Uveitis- a rare disease often associated with systemic diseases and infections- a systematic review of 2619 patients
1 Department of Ophthalmology and Optometry, Medical University Vienna, Waehringer Guertel 18-20, A-1090, Vienna, Austria
2 Laura Bassi Centre for Ocular Inflammation and Infection, Institute for Specific Prophylaxis and Tropical Medicine, Medical University Vienna, Kinderspitalgasse 15, A-1090, Vienna, Austria
3 Department of Ophthalmology, Hietzing Hospital, Wolkersbergenstrasse 1, A-1130, Vienna, Austria
4 Department of Pediatrics and adolescent medicine. Division of Pediatric Nephrology and Gastroenterology, Medical University Vienna, Waehringer Guertel 18-20, A-1090, Vienna, Austria
5 Department of Rheumatology, Medical University Vienna, Waehringer Guertel 18-20, A-1090, Vienna, Austria
6 Department of Medical Parasitology, Institute for Specific Prophylaxis and Tropical Medicine, Medical University Vienna, Waehringer Guertel 18-20, A-1090, Vienna, Austria
Orphanet Journal of Rare Diseases 2012, 7:57 doi:10.1186/1750-1172-7-57Published: 29 August 2012
Uveitis is an autoimmune disease of the eye that refers to any of a number of intraocular inflammatory conditions. Because it is a rare disease, uveitis is often overlooked, and the possible associations between uveitis and extra-ocular disease manifestations are not well known. The aim of this study was to characterize uveitis in a large sample of patients and to evaluate the relationship between uveitis and systemic diseases.

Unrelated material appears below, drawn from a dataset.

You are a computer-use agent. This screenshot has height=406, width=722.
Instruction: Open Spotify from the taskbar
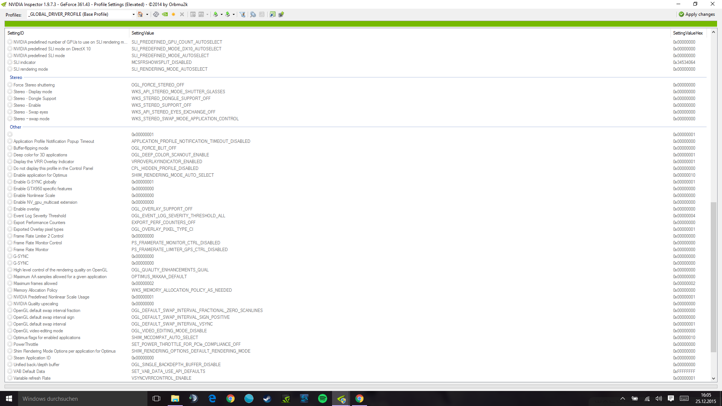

The present study is a cross-sectional study of a cohort of patients with uveitis. Records from consecutive uveitis patients who were seen by the Uveitis Service in the Department of Ophthalmology at the Medical University of Vienna between 1995 and 2009 were selected from the clinical databases. The cases were classified according to the Standardization of Uveitis Nomenclature Study Group criteria for Uveitis.
Data were available for 2619 patients, of whom 59.9% suffered from anterior, 14.8% from intermediate, 18.3% from posterior and 7.0% from panuveitis. 37.2% of all cases showed an association between uveitis and extra-organ diseases; diseases with primarily arthritic manifestations were seen in 10.1% of all cases, non-infectious systemic diseases (i.e., Behçet´s disease, sarcoidosis or multiple sclerosis) in 8.4% and infectious uveitis in 18.7%. 49.4% of subjects suffering from anterior uveitis tested positively for the HLA-B27 antigen. In posterior uveitis cases 29% were caused by ocular toxoplasmosis and 17.7% by multifocal choroiditis.
Ophthalmologists, rheumatologists, infectiologists, neurologists and general practitioners should be familiar with the differential diagnosis of uveitis. A better interdisciplinary approach could help in tailoring of the work-up, earlier diagnosis of co-existing diseases and management of uveitis patients.